I did a blurb for this as well as for its first edition.

What’s so terrific about this book is its basis in theory applied to real-world, cross-cutting food issues involving government, business, and civil society.  The authors emphasize the need for all of us to advocate for healthier and more sustainable food systems, for food peace rather than food wars, and to do so now.

Dec 18 2015

Weekend Reading: Mark Pendergrast’s Fair Trade

Mark Pendergrast: Beyond Fair Trade: How One Small Coffee Company Helped Transform a Hillside Village in Thailand.  Greystone Books, 2015.

fair trade

Mark Pendergrast is the author of the definitive history of Coca-Cola, For God, Love, and Coca-Cola, about which I have warmly appreciative things to say in my own contribution to that genre, Soda Politics.  

He writes a “semi regular”column on coffee for the Wine Spectator, and this is his second book on coffee.  The first was Uncommon Grounds: The History of Coffee and How it Transformed the World.

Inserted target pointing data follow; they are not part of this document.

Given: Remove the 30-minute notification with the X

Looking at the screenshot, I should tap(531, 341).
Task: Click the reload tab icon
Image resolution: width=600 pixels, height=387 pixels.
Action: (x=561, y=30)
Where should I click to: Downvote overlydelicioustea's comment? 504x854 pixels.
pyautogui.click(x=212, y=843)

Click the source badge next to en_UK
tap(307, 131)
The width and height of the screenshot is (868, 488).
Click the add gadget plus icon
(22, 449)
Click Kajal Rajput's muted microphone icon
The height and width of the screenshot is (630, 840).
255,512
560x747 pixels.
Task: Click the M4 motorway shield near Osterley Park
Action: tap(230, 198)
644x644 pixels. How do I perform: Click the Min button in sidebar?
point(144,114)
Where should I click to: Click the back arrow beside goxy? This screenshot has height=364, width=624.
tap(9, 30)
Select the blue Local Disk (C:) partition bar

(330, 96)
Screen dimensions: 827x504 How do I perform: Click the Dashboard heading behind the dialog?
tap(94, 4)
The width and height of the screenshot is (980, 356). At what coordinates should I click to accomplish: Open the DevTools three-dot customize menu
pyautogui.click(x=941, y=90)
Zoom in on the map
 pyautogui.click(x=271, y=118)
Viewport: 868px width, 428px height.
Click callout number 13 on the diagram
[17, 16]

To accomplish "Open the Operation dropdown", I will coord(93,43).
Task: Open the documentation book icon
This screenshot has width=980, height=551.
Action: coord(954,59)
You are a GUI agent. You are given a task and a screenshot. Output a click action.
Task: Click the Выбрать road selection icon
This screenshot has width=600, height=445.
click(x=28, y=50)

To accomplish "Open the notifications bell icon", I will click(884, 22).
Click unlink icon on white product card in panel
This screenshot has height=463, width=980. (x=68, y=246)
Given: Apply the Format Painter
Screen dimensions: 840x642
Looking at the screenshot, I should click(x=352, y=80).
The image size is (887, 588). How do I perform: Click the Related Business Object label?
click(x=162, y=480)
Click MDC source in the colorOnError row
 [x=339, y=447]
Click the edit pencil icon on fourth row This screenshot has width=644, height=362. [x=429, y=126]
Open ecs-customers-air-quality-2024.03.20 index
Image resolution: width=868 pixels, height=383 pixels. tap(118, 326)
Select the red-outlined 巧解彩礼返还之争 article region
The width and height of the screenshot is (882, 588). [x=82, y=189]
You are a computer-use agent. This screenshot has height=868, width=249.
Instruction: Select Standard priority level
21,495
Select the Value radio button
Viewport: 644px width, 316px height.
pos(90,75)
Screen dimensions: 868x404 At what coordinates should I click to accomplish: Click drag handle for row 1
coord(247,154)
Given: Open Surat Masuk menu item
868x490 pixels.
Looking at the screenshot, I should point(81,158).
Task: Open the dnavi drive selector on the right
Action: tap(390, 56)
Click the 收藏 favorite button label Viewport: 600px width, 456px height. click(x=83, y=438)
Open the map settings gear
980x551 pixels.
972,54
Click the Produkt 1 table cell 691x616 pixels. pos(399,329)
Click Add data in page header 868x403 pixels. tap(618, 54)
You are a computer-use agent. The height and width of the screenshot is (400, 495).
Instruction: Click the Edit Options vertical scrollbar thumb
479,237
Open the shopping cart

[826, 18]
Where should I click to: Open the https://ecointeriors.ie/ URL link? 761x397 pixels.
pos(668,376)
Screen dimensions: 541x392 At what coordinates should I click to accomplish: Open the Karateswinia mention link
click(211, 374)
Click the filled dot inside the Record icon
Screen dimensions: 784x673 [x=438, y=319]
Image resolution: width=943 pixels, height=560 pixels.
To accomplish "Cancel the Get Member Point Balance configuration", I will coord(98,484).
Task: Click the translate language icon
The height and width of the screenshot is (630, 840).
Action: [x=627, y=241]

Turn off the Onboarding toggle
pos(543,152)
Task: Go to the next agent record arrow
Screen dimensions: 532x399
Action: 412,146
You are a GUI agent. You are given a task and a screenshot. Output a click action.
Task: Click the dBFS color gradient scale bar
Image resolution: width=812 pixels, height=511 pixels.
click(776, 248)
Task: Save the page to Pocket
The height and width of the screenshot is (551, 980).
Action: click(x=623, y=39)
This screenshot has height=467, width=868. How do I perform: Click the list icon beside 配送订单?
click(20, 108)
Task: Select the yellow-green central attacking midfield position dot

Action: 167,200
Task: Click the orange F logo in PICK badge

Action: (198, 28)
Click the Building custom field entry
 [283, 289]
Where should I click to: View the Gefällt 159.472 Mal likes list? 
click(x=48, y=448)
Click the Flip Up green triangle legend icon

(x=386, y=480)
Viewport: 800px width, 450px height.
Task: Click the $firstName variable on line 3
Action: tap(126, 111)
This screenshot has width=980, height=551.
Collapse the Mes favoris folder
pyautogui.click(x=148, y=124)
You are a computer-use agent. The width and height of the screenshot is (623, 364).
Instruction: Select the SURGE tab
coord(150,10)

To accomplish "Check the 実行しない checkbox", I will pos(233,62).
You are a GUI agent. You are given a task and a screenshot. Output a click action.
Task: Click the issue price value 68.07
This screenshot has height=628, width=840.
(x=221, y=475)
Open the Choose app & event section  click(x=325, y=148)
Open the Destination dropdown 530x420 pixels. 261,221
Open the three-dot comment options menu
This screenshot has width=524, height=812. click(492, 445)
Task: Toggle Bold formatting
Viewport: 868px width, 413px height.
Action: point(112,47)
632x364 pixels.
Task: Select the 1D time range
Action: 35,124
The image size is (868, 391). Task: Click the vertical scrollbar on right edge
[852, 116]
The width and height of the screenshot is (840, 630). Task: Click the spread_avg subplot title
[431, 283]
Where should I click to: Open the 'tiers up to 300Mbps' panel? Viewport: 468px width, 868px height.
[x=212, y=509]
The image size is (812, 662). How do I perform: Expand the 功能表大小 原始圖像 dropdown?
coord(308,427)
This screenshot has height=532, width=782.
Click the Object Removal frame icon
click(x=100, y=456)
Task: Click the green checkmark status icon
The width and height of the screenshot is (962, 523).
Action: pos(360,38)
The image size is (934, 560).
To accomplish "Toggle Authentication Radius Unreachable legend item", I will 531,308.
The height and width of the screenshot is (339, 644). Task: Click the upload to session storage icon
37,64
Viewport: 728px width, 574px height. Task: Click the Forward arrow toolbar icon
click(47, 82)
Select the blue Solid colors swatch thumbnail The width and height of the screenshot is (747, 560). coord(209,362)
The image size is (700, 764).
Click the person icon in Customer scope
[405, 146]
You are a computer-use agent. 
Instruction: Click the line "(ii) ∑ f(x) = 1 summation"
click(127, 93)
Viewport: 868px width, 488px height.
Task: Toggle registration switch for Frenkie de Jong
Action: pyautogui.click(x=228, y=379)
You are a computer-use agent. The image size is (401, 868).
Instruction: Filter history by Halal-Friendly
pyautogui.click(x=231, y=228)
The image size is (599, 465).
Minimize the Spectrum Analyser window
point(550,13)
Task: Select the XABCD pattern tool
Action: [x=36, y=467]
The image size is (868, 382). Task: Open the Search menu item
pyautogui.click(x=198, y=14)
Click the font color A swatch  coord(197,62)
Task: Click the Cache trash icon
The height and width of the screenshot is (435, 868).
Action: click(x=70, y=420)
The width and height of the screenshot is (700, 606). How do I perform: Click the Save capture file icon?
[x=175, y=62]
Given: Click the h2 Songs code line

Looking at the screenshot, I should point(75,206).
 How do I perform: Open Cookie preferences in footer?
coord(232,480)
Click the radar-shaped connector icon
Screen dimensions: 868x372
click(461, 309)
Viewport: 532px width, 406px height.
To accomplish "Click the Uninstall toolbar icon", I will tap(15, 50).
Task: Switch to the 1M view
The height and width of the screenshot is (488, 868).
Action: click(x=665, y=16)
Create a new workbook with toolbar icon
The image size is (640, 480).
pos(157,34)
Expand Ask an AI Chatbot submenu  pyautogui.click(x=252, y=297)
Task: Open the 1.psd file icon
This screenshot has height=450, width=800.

Here, he focuses on the Doi Chaang Coffee Company, the result of a business partnership between a Canadian coffee company and a coffee-growing hill tribe in Thailand.  This is an inspiring story of social entrepreneurship at its best. Sometimes these things work.  It’s worth reading about how this one did.

Dec 11 2015

Holiday reading: Savoring Gotham

Andrew F. Smith, ed.  Savoring Gotham: A Food Lover’s Companion to New York City.  Oxford University Press, 2015.

Oxford’s latest food encyclopedia celebrates the food of New York in 570 entries written by 180 foodies.    Full disclosure: two entries are mine—menu labeling and soda “ban.”  And I also turn up as an entry in the biography section (thanks Judith Weinraub).

The entries cover everything that Andy Smith and his team could think of,  in alphabetical order from A&P to Zeppole (following Zagat).  The entries cover specific foods and beverages, of course, but also history, politics, biography, museums, restaurants, retailers, publishing, media, holidays, neighborhoods, organizations, and bars.

As you might expect from anything edited by Andy Smith, the entries are written well and easy to read.  It’s lavishly illustrated and fun to browse.  A small sample from the “C’s” to illustrate the range: Cosmopolitan, Cotton Club, Cream Cheese, Cries of New York, Cronut, Cuban.

Something for everyone.  And it’s in paperback and affordable.

Dec 4 2015

Weekend Reading: Digesting Recipes

Susannah Worth.  Digesting Recipes: The Art of Culinary Notation.  Zero Books, 2015.

I did a blurb for this unusual book:

Digesting Recipes takes an off-beat and highly refreshing post-modern look at cookbooks as markers of cultural identity.  Recipes, it makes clear, are far more than cooking directions.  After reading this, I have a whole new appreciation for what recipes can tell us about the deeper meanings of modern society.